• **Exercise goal**: Transcribe, without any alteration, only the lines that begin at the line containing "The width and height of the screenshot is (942, 835)." and run to the last line below.

• **Provided records**:
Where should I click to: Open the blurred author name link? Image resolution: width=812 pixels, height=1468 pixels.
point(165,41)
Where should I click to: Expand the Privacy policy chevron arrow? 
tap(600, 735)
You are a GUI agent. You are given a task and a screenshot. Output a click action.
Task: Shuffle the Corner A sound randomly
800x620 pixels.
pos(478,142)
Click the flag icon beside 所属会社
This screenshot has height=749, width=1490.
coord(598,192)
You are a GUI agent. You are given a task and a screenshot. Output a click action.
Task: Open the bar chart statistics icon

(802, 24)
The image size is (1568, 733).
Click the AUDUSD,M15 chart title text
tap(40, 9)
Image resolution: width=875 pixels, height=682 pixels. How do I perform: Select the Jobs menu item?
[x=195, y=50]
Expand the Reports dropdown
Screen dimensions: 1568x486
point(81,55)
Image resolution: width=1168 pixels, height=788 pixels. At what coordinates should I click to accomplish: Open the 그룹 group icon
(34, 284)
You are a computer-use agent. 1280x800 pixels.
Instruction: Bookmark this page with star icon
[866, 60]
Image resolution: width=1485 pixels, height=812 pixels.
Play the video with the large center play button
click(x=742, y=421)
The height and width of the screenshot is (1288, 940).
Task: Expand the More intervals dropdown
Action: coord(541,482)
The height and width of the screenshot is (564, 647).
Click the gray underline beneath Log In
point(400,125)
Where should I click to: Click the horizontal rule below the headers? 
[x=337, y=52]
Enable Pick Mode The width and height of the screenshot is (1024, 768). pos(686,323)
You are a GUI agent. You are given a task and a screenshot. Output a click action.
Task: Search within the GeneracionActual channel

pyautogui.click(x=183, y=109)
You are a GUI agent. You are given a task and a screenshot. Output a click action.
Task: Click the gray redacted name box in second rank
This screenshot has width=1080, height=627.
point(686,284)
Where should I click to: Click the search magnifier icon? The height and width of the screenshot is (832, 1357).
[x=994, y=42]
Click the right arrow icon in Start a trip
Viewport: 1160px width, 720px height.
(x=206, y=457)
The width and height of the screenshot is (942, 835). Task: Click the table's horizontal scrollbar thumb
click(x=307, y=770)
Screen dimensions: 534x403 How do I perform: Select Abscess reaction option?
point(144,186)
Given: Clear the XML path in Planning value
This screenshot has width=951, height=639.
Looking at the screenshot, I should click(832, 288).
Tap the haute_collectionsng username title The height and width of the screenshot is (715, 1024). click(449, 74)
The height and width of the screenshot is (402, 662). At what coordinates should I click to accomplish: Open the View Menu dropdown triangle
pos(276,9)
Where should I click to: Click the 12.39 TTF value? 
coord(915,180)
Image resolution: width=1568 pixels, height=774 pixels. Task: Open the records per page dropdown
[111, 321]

• **Exercise answer**:
The width and height of the screenshot is (942, 835). Task: Click the table's horizontal scrollbar thumb
click(x=307, y=770)
Screen dimensions: 534x403 How do I perform: Select Abscess reaction option?
point(144,186)
Given: Clear the XML path in Planning value
This screenshot has width=951, height=639.
Looking at the screenshot, I should click(832, 288).
Tap the haute_collectionsng username title The height and width of the screenshot is (715, 1024). click(449, 74)
The height and width of the screenshot is (402, 662). At what coordinates should I click to accomplish: Open the View Menu dropdown triangle
pos(276,9)
Where should I click to: Click the 12.39 TTF value? 
coord(915,180)
Image resolution: width=1568 pixels, height=774 pixels. Task: Open the records per page dropdown
[111, 321]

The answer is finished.